Output the items from the line containing "Image resolution: width=1568" through the line containing "coord(520,404)" as a two-column CSV with the columns text and answer. Give one row per item, put each field in quotation marks with line breaks turned into spaces, and leave the pictures out.

▸ **RECORDS SUPPLIED**
○ ○ ○ ○ ○ ○ ○

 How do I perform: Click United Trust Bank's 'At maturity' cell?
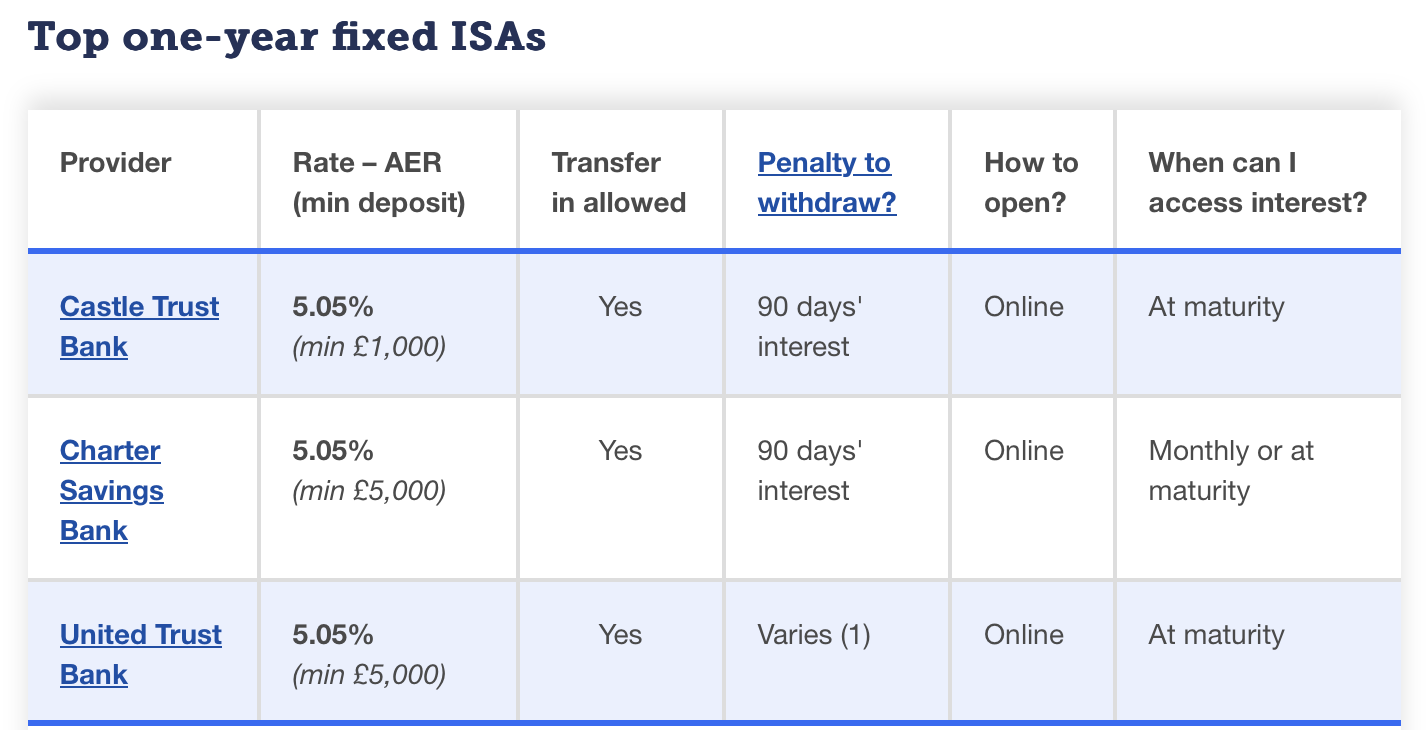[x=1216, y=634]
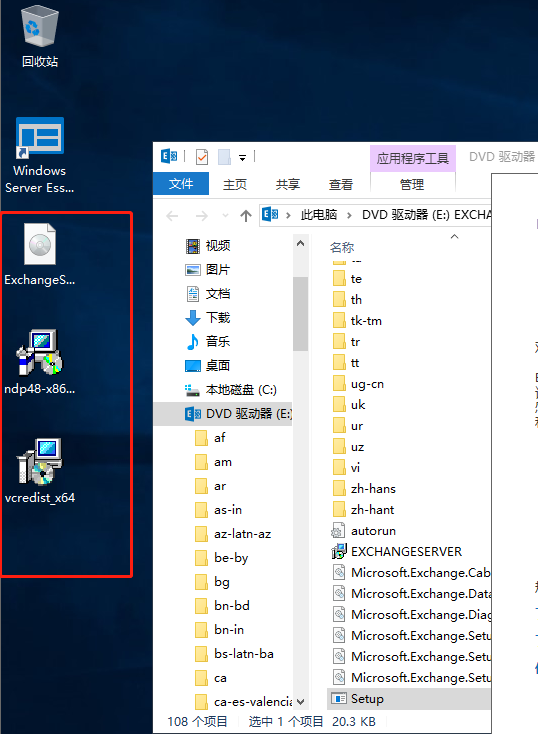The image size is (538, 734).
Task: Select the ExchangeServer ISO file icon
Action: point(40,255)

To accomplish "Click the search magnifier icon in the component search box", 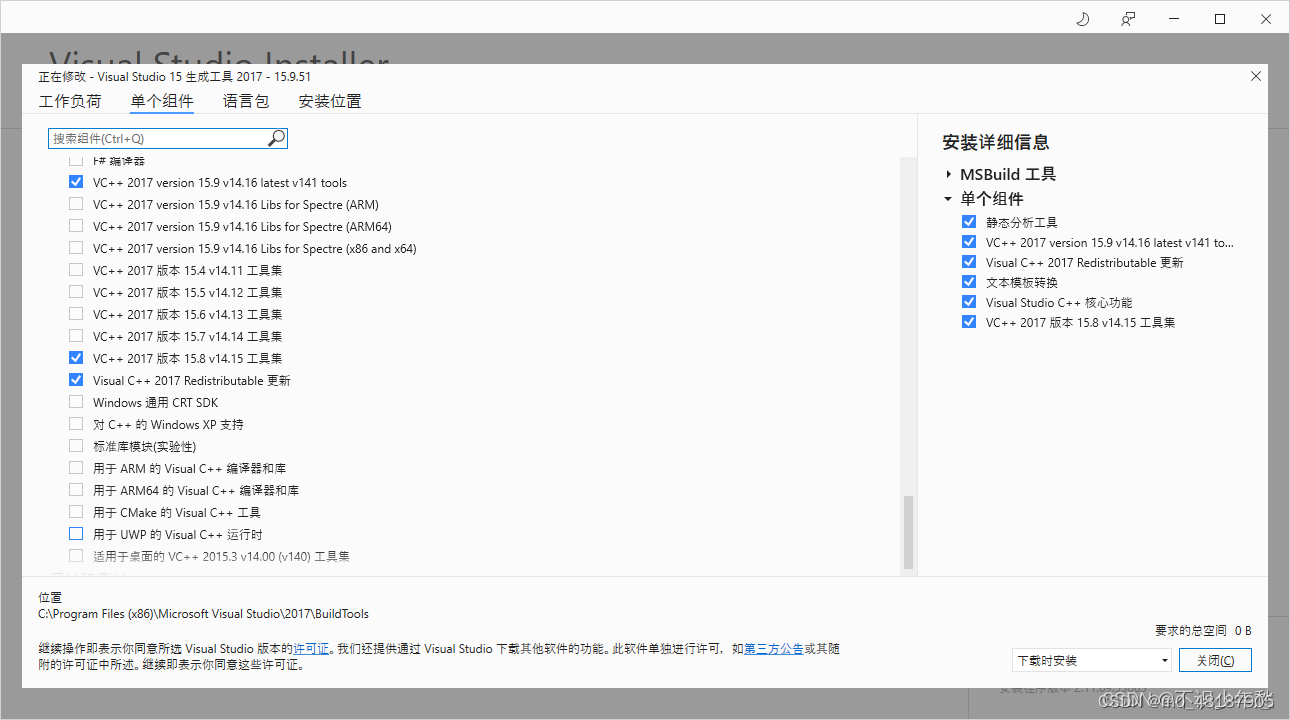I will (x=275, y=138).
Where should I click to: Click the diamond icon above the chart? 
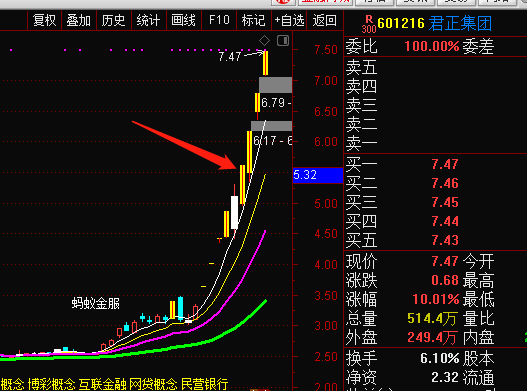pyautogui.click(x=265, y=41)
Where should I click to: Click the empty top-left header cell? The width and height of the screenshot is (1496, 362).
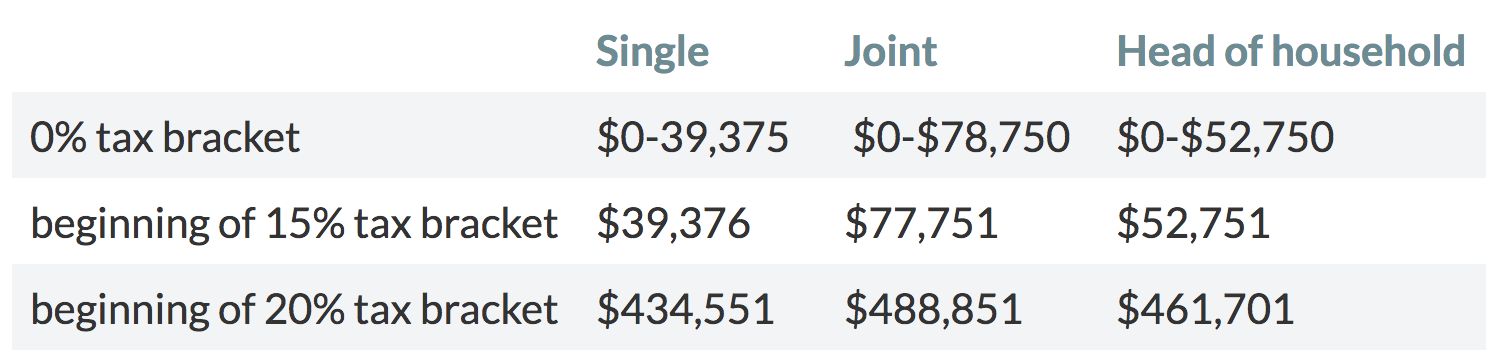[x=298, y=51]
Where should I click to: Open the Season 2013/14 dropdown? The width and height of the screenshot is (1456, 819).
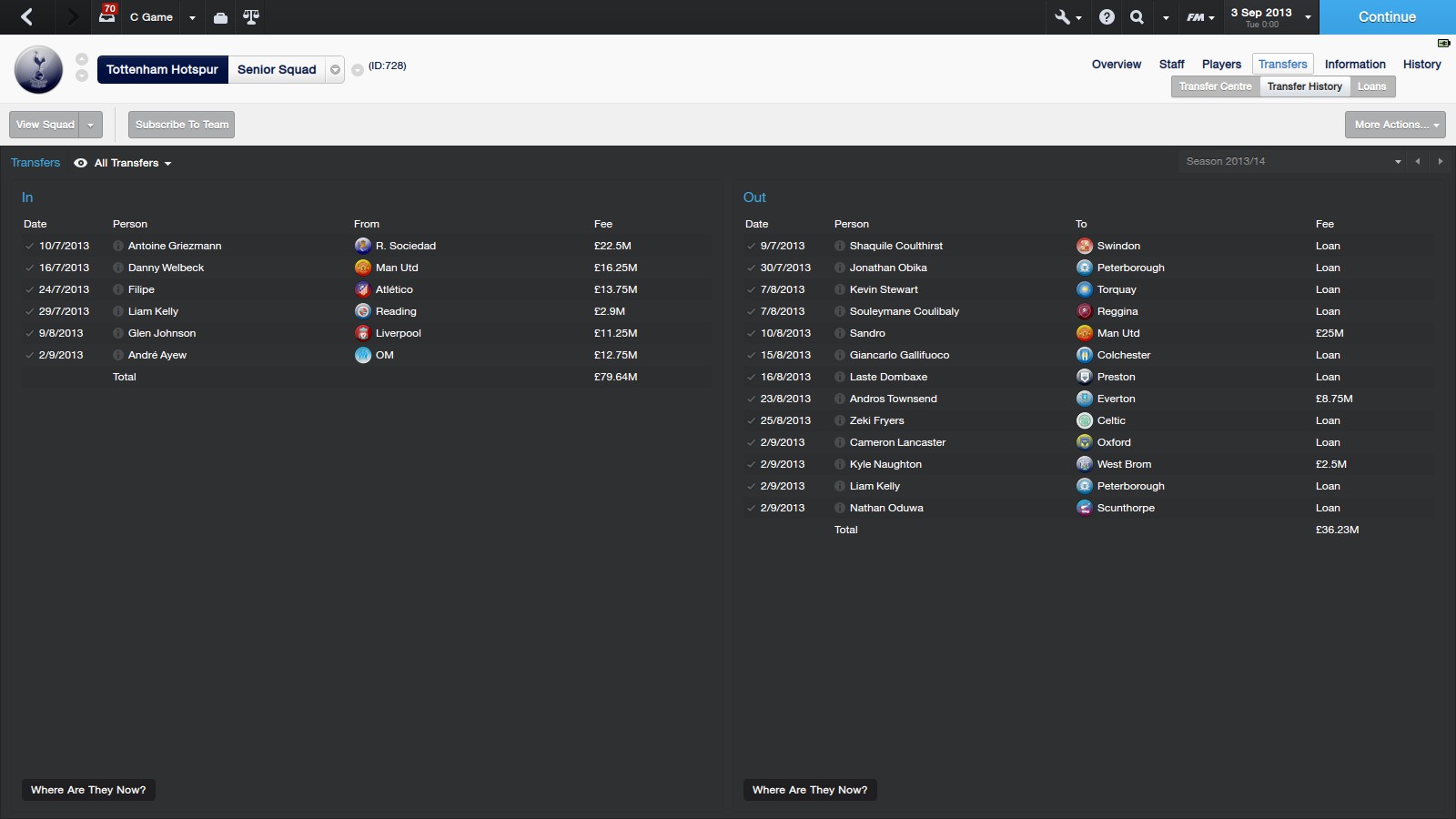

○ ○ ○ ○ ○ ○ ○

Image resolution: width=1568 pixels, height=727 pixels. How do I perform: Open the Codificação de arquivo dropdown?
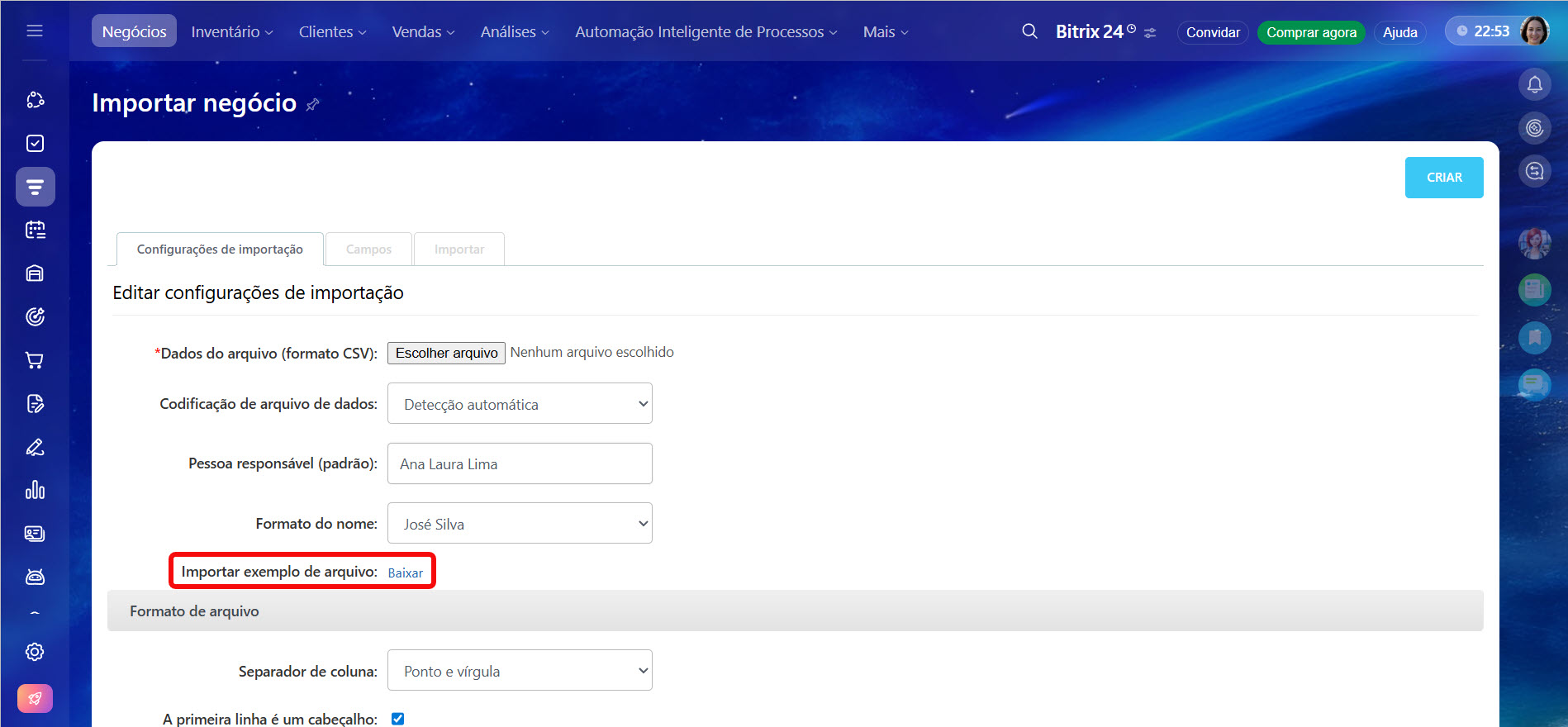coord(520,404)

○ ○ ○ ○ ○ ○ ○

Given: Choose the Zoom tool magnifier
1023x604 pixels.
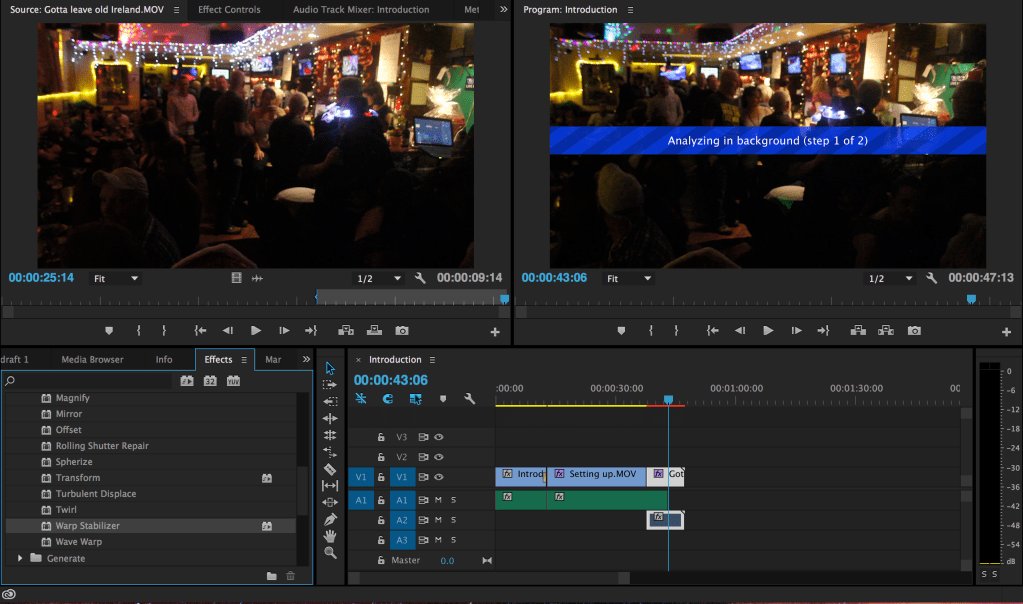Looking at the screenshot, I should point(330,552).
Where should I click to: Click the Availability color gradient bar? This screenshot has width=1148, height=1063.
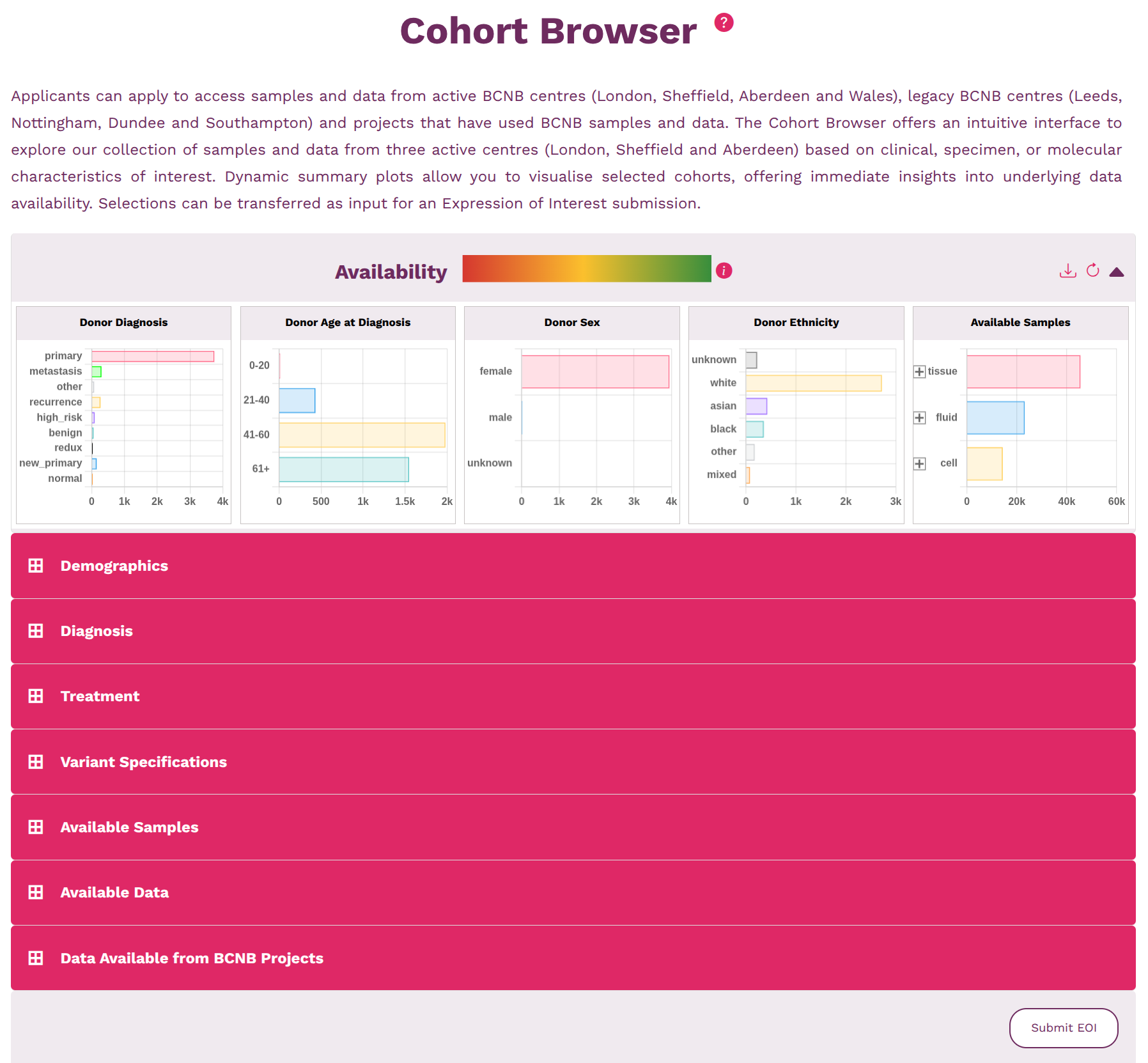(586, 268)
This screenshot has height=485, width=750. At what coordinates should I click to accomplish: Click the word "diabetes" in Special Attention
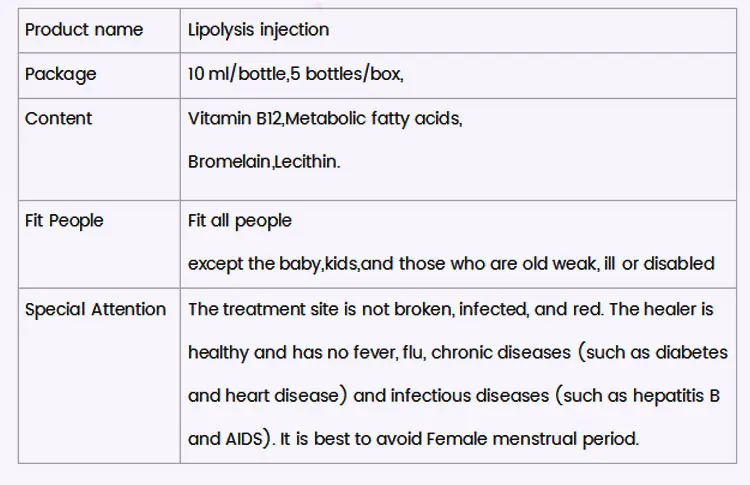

○ ○ ○ ○ ○ ○ ○

▸ **EXERCISE RESULT**
text,answer
"Image resolution: width=1568 pixels, height=727 pixels. How do I perform: Open the Codificação de arquivo dropdown?","coord(520,404)"